▶ _SUPPLIED TEXT_
-------------------------

There are many tools and vendors to assist in data discovery and analysis. But the data discovery process initially began as manual. Manual data discovery and smart data discovery are the two types of data discovery processes today. And going forward, likely more and more businesses will utilize smart data discovery.
Manual data discovery — As the name suggests, this is the manual, human, tedious process of discovering data patterns within data sets. This typically requires a highly qualified and trained human data technician, popularly assigned the role title “data steward”. These caretakers of the data would have to manually map, prioritize, and prepare data for analysis, including creating and categorizing metadata, documenting rules and standards, and ultimately conceptualizing the entire data strategy and company data models.
Smart data discovery — The idea of a data steward has evolved with the advent of modern automated data processing. Today, AI and machine learning have augmented data discovery, and beneficially made data more robust, accurate, and usable, all while removing much human produced errors. The role of the data steward has changed with smart data discovery, now its emphasis is on ensuring the fitness of data and data governance.
Smart data discovery is a popular term for AI and machine learning advancements in data discovery. Before machines could perform data discovery, these tasks were conducted manually by data stewards. AI functions within the data discovery domain reached a tipping point and Gartner identified a new category of business intelligence software capable of dramatically organizing company data, and discovering sensitive data that can now be secured and made compliant to regulations.
Gartner defines smart data discovery: “Automatically finds, visualizes and narrates important findings such as correlations, exceptions, clusters, links and predictions in data that are relevant to users without requiring them to build models or write algorithms. Users explore data via visualizations, natural-language-generated narration, search and natural-language query technologies.”
A data discovery platform (sometimes called sensitive data discovery platforms), such as Hitachi Content Intelligence, provides a complete set of data tools for detecting deep patterns using advanced analytics within disparate data sources. These patterns are then further put into context using other relevant systems, then subsequently visualized for data users, or otherwise presented using clear delivery methods, such as dashboards, charts, tables, etc., to clarify underlying business insights.
These platforms include the following features:
- Automated data discovery tools
- Data monitoring in real time and sensitive data discovery algorithms
- Contextual search functions and other metadata search functions
- Compliance functions that enable organizations to adhere to industry regulatory standards (GDPR, CCPA, HIPAA, etc.)

-------------------------

Entries taken from a collection:
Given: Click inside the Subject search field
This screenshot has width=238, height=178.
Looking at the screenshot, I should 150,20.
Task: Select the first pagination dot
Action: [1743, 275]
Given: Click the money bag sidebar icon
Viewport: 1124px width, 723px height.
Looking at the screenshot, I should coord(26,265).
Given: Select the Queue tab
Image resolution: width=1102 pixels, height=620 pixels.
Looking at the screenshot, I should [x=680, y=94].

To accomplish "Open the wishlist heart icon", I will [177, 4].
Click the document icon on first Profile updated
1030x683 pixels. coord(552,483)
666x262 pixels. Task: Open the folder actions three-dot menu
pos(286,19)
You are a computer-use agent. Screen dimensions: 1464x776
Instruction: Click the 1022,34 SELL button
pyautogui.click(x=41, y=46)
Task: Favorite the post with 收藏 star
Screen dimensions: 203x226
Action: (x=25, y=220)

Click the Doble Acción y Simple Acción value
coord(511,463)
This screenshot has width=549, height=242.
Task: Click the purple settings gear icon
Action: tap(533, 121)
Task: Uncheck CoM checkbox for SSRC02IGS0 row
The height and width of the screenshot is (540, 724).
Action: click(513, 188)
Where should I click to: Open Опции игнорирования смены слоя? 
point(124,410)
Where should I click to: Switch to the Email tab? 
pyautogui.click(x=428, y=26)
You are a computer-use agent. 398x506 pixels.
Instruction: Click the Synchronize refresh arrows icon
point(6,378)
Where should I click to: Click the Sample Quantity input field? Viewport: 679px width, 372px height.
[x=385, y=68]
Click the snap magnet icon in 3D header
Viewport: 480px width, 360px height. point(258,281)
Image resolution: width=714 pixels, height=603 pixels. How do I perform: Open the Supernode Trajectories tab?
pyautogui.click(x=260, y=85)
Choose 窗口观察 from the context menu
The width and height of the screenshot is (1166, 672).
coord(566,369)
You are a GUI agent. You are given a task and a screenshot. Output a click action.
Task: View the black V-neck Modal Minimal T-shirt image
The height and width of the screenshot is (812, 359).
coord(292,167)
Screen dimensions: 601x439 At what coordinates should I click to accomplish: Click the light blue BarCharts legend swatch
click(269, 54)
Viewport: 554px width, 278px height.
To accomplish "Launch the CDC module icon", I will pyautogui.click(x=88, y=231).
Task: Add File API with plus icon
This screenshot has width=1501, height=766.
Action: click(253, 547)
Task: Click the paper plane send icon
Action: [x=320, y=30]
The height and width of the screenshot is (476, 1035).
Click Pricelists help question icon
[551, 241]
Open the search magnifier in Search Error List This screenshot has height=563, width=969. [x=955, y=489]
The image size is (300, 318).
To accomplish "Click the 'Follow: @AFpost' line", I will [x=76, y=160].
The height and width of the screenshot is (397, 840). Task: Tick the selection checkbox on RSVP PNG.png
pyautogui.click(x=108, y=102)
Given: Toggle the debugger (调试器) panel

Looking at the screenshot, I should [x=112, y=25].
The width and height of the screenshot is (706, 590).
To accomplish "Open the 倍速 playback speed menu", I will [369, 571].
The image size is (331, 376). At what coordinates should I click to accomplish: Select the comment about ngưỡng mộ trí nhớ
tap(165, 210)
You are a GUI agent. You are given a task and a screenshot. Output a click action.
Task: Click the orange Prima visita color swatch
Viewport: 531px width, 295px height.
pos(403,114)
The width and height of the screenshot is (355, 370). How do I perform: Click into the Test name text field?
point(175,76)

-------------------------

▶ _REQUIRED ACTION A_
Copy the stretch of the data discovery text from "There are many" through "company data models.", word for word.
▶ _REQUIRED ACTION B_
In the data discovery text, what does the data steward's role now emphasize under smart data discovery?

▶ _FINAL ANSWER A_
There are many tools and vendors to assist in data discovery and analysis. But the data discovery process initially began as manual. Manual data discovery and smart data discovery are the two types of data discovery processes today. And going forward, likely more and more businesses will utilize smart data discovery.
Manual data discovery — As the name suggests, this is the manual, human, tedious process of discovering data patterns within data sets. This typically requires a highly qualified and trained human data technician, popularly assigned the role title “data steward”. These caretakers of the data would have to manually map, prioritize, and prepare data for analysis, including creating and categorizing metadata, documenting rules and standards, and ultimately conceptualizing the entire data strategy and company data models.

▶ _FINAL ANSWER B_
Ensuring the fitness of data and data governance.